Due to the rarity of this complication, there is no clear data about the probability of developing pituitary apoplexy in CLL with or without BTK inhibitor therapy, but there have been a handful of reported cases of patients being diagnosed with CLL or chronic myeloid leukaemia after presenting with pituitary apoplexy; thought to be due to thrombocytopenia associated with the underlying malignancy [9] or presenting with a pituitary mass [10].

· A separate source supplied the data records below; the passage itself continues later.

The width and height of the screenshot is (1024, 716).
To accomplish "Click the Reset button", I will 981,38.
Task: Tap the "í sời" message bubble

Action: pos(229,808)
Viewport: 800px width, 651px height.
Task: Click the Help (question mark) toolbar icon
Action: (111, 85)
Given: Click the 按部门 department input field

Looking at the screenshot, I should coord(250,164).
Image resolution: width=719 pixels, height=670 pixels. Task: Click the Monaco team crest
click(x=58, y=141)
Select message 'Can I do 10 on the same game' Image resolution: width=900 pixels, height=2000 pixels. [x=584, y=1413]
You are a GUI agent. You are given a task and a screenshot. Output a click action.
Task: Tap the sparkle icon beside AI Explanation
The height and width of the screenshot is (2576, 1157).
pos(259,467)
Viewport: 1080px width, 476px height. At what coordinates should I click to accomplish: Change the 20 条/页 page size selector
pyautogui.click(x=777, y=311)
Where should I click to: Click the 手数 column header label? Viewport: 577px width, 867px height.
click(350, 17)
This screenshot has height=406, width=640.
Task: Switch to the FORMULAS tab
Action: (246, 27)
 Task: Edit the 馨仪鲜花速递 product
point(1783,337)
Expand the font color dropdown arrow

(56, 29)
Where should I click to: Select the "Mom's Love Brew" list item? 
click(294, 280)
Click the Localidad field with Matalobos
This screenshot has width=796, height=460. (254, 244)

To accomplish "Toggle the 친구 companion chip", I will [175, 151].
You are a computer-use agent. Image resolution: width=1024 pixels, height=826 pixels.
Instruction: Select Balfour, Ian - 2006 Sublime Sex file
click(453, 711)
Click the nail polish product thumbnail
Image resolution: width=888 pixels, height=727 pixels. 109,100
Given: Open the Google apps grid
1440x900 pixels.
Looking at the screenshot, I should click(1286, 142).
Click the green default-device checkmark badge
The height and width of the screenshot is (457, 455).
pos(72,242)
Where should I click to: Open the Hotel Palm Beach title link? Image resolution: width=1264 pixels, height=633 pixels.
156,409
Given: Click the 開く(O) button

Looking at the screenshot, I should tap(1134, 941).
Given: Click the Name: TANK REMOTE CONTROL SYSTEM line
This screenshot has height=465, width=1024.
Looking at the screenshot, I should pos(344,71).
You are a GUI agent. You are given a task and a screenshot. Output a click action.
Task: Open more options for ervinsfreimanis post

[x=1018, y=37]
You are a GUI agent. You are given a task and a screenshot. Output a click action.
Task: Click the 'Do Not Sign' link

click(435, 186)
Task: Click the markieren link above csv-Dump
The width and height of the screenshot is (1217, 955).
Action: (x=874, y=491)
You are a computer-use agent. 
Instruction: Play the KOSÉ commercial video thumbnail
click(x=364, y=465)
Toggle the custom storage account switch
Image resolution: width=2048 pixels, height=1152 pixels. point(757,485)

Research has shown that patients with trisomy 12 (as in this case) are likely to be more sensitive to ibrutinib [11]. This patient had multiple risk factors that increased his risk of bleeding, thus it is likely that the patient developed pituitary macroadenoma apoplexy as a result ibrutinib therapy.

This is a unique and rare case of pituitary macroadenoma apoplexy following the commencement of ibrutinib for the treatment of CLL. A thorough assessment is required to assess the risks and benefits of using ibrutinib in patients with pituitary macroadenoma to avoid serious complications including haemorrhage which can be fatal. Patients with suspected pituitary apoplexy should be thoroughly and rapidly investigated as time is of the essence to avoid permanent vision loss.